Je me tends, tendant encore plus l'oreille, pressant mon dos contre la porte pour m'approcher davantage de ce qui semble être une conversation cruciale.

— Laquelle ? demande Malcolm, légèrement agacée, sans doute fatiguée d'attendre.

Je me concentre sur les mots, attendant la réponse avec une impatience qui me dévore.

— Il voulait simplement savoir si tu savais si, avec le Jokdaris, on pouvait partir de ce pays.

Je fronce les sourcils, ne comprenant pas immédiatement pourquoi cette question semble si importante. Pourtant, elle fait naître en moi une lueur d'espoir. Peut-être qu'il y a une échappatoire, peut-être que cette clé pourrait m'offrir une chance de m'échapper.

M'enfin, faudrait-il savoir ce que c'est un « joke d'Harriss ».

Le silence s'installe un instant.

— Et du coup... Tu me dois une réponse.

Je sens une pression s'intensifier dans l'air, le genre de pression qu'on ressent quand les choses commencent à se resserrer.

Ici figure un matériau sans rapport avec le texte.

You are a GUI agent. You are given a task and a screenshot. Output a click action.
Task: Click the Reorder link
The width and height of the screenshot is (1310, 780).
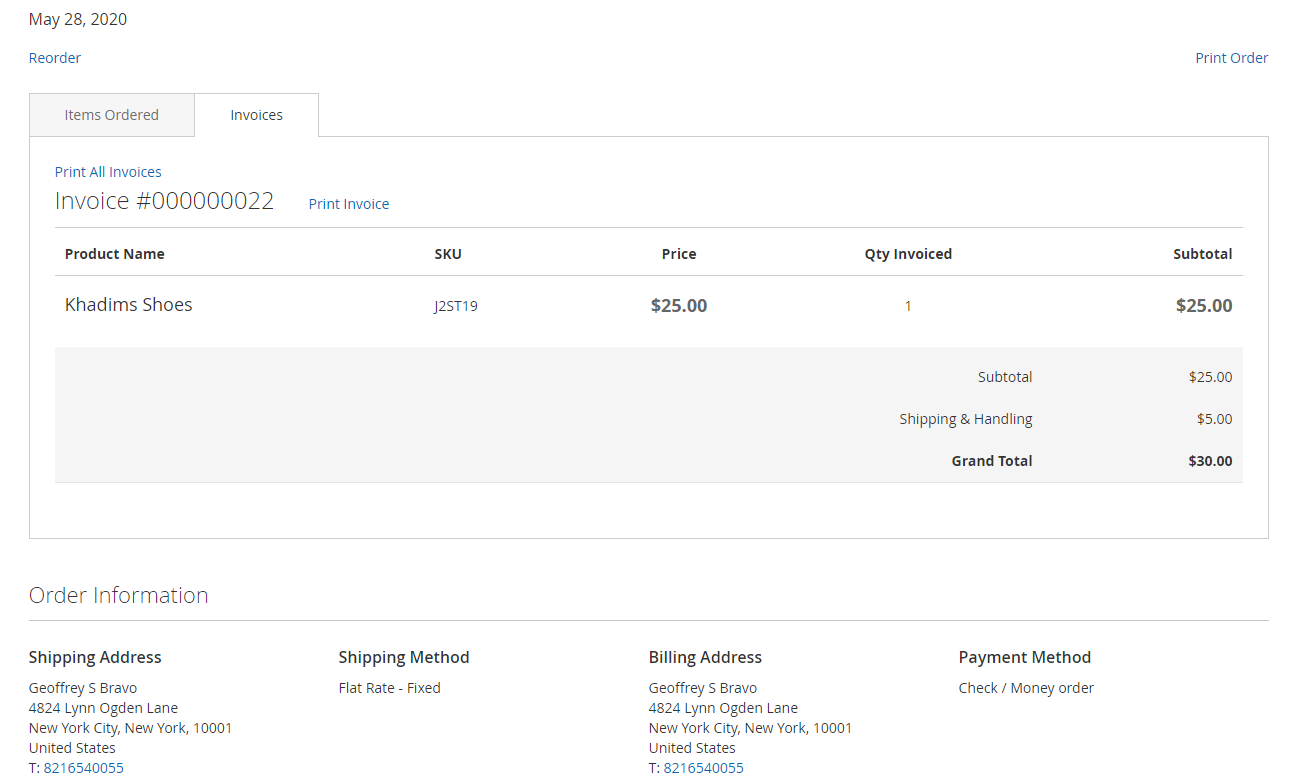point(55,58)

— Je suis un homme de parole, je te l'ai déjà dit, répond le brun aux yeux gris. Il semble impatient, sa voix trahissant l'irritation de l'attente. Mais crache le morceau. J'ai attendu bien assez longtemps.

— Oh, ça va ! On est à peine lundi ! Tu m'as demandé samedi !

— Ouais, mais je ne supporte pas qu'on me fasse attendre, quand même. Mais passons. Je suis fatigué, la journée a été longue.

Je sens l'agacement monter, mais j'essaye de rester concentrée sur la conversation.

— Tu étais malade, c'est ça ? C'est pour ça que tu n'es pas venu en cours ?

Je peux presque entendre la moue sur son visage. L'inconnu semble chercher à le piéger, à lui faire avouer quelque chose.

— C'est ça ta question ? demande Malcolm son ton oscillant entre l'agacement et la résignation.

Mais l'autre insiste, avec une question qui me fait presque sursauter.

— Non. Du coup... J'ai mis du temps pour la choisir... Parce que j'aimerais aussi savoir si tu as gardé la fille vivante... Mais du coup voilà, j'ai revu mes intérêts... C'est qui ton père ?

Les mots résonnent dans ma tête. Mon cœur se serre.

« Gardé la fille en vie »... Une voix familière... Est-ce que ce serait un des type qui... ? Non... Pas possible... Si.

Une pause s'étend entre eux. Un long silence lourd de sens, où chaque mot pourrait tout changer. J'imagine l'inconnu, dans l'autre pièce, attendant la réponse, scrutant chaque mouvement.

Enfin, la réponse tombe.

— Je suis le fils de Hugues Voss.

Le nom frappe l'air comme un éclair, un coup de tonnerre.

— Quoi ! Mais t'es le fils du pro-

— Ferme ta gueule et barre-toi ! réplique-t-il, froidement, avec une fermeté glaciale.

Il est visiblement hors de lui.

Soudain, un bruit sec retentit, et je devine que l'autre a été jeté dehors sans ménagement. La tension qui flottait dans l'air se dissipe un instant, me laissant dans un silence lourd de conséquences.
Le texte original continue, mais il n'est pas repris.